Coffee has been among the most heavily studied foods over the past few decades, with overwhelmingly positive findings. That’s good news for the can’t-open-both-eyes-without-it population.


The aroma alone is reason enough for some of us to get out of bed. A recent study from the European Society of Cardiology tracked close to 20,000 individuals over 10 years and found people who drank at least two cups of coffee per day were 22% more likely to have a longer lifespan; those who drank at least four cups were 64% more likely, particularly people age 45 and older. Another study funded by the National Cancer Institute found similar results; coffee drinkers tended to live longer, regardless of caffeine content. That’s impressive!

And the benefits don’t stop there. The long-running Harvard Nurses’ Health Study has found coffee may also protect against Type 2 diabetes.
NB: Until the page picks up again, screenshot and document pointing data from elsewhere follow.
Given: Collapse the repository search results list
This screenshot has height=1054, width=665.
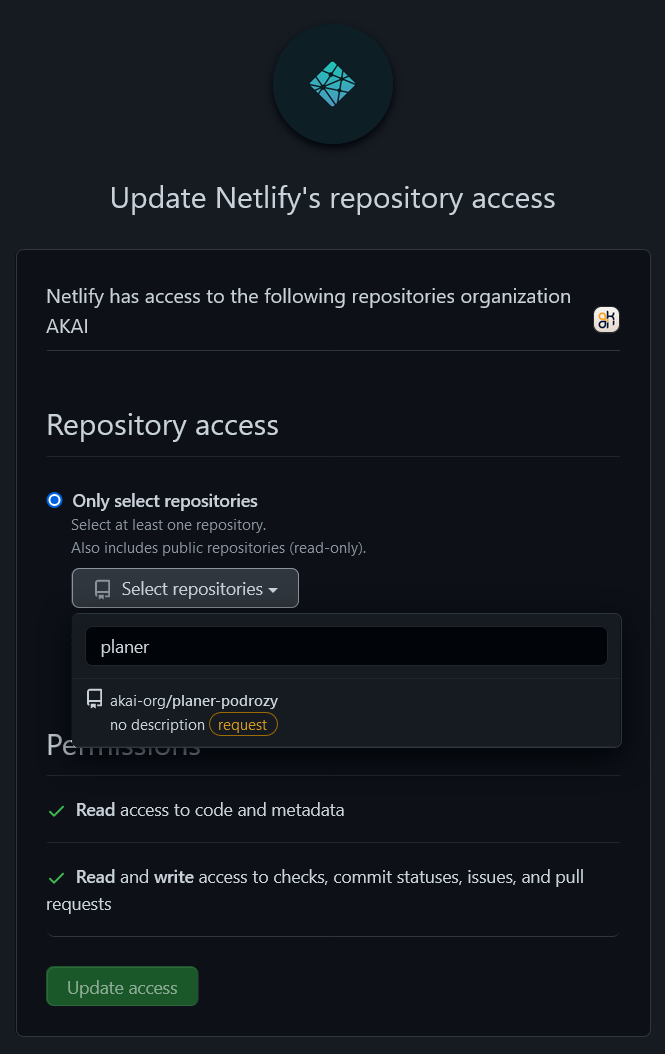Looking at the screenshot, I should pos(185,588).
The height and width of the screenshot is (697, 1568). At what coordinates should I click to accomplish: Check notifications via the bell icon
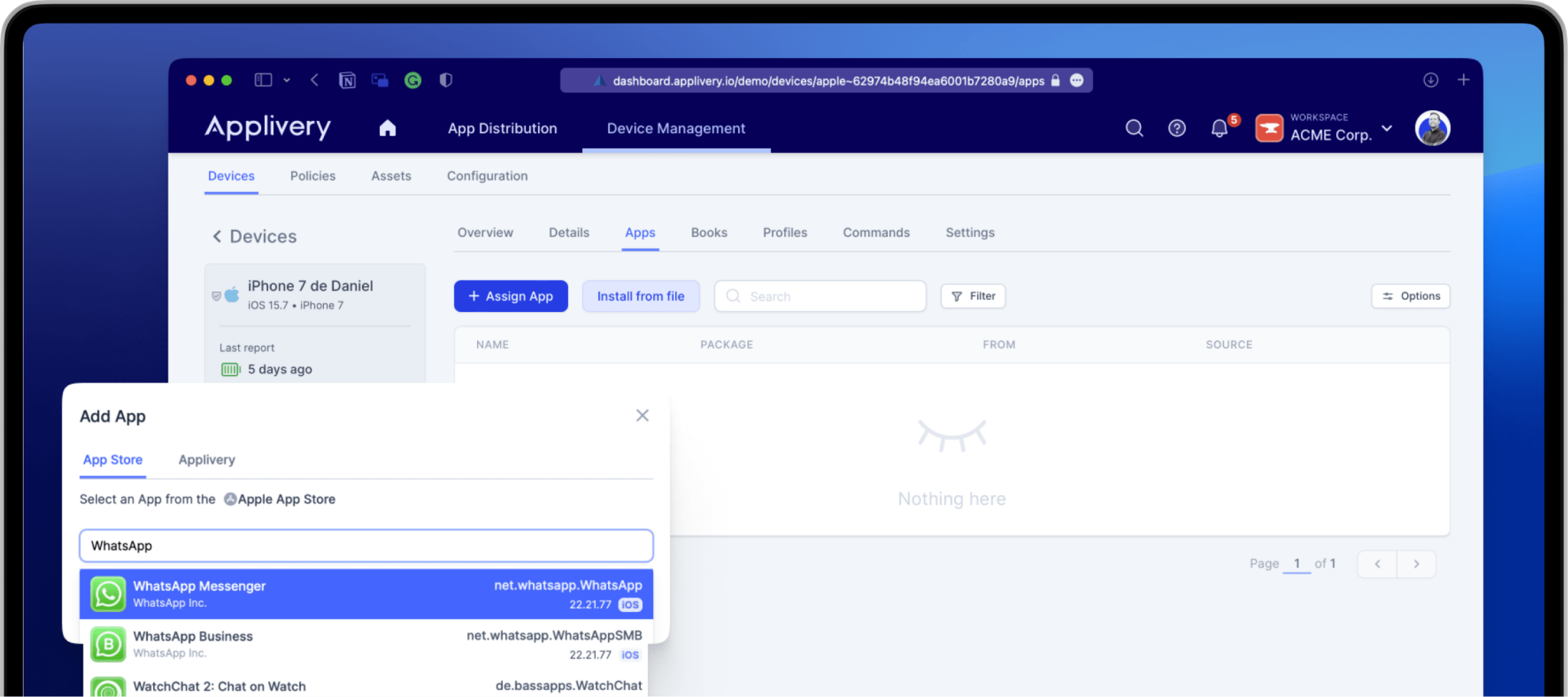[1219, 128]
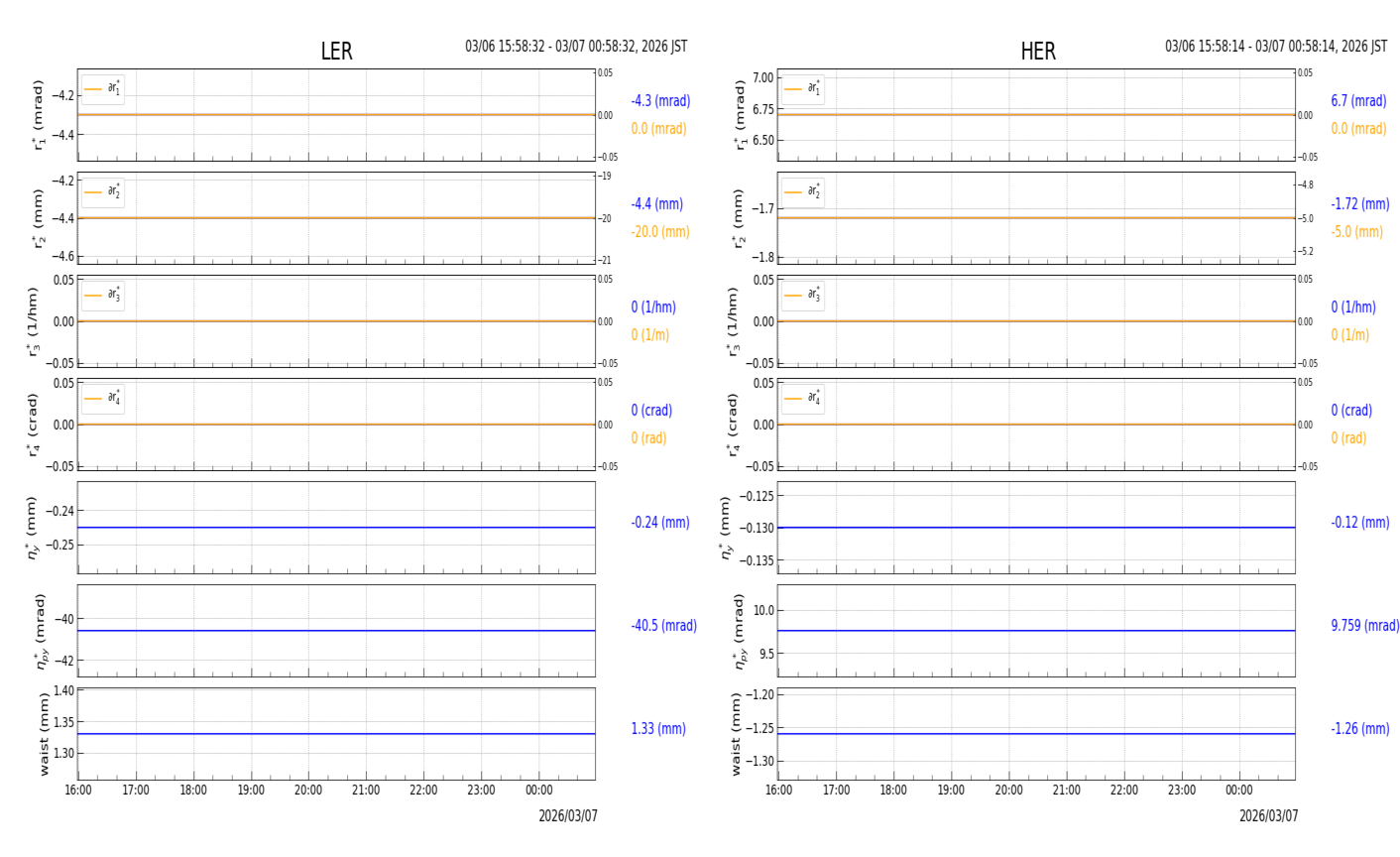Select the HER ∂r4* legend entry
Image resolution: width=1400 pixels, height=857 pixels.
[x=803, y=399]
Other studies have shown coffee to reduce the risk of other diseases, including cardiovascular disease, Parkinson’s, liver disease, colorectal cancer and even Alzheimer’s. Coffee beans are loaded with antioxidants (particularly chlorogenic acid), which may exert protective, anti-inflammatory benefits on the body and brain.


Here’s the catch, though: Those benefits are singular to black coffee — not the mostly milk- and sugar-based specialty brews now found at every street corner and drive-thru. Some of these drinks contain upwards of 400 calories and 50 grams of sugar (see McDonald’s large vanilla latte), which is about as many calories as a double cheeseburger, and more sugar than two vanilla ice cream cones.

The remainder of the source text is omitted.